◆ Data ◆
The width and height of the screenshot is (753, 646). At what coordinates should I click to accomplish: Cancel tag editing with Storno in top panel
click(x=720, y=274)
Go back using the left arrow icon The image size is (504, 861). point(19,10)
...
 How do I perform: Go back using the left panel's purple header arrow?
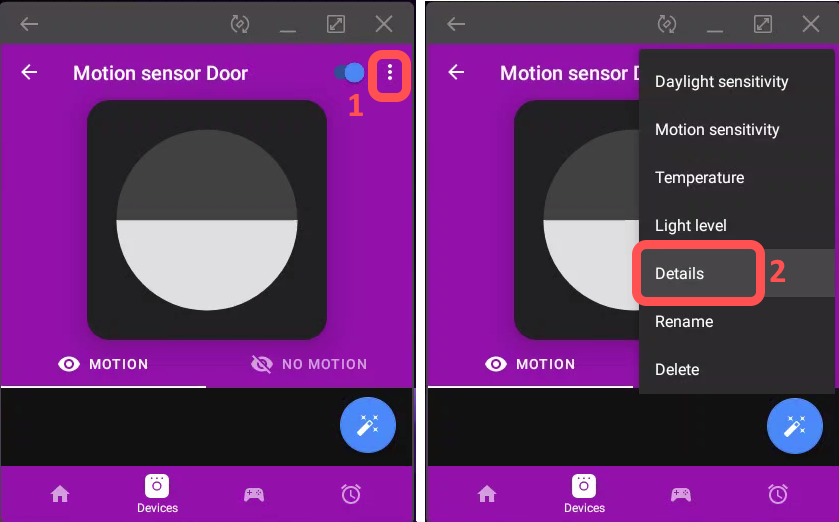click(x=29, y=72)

◆ Work request ◆
Where the data above reaches the line holding "The width and", begin printing, and stop after the line holding "Go back using the left arrow". Each line must be reproduced exactly, with nothing else added.

◆ Output of the exercise ◆
The width and height of the screenshot is (753, 646). At what coordinates should I click to accomplish: Cancel tag editing with Storno in top panel
click(x=720, y=274)
Go back using the left arrow icon The image size is (504, 861). point(19,10)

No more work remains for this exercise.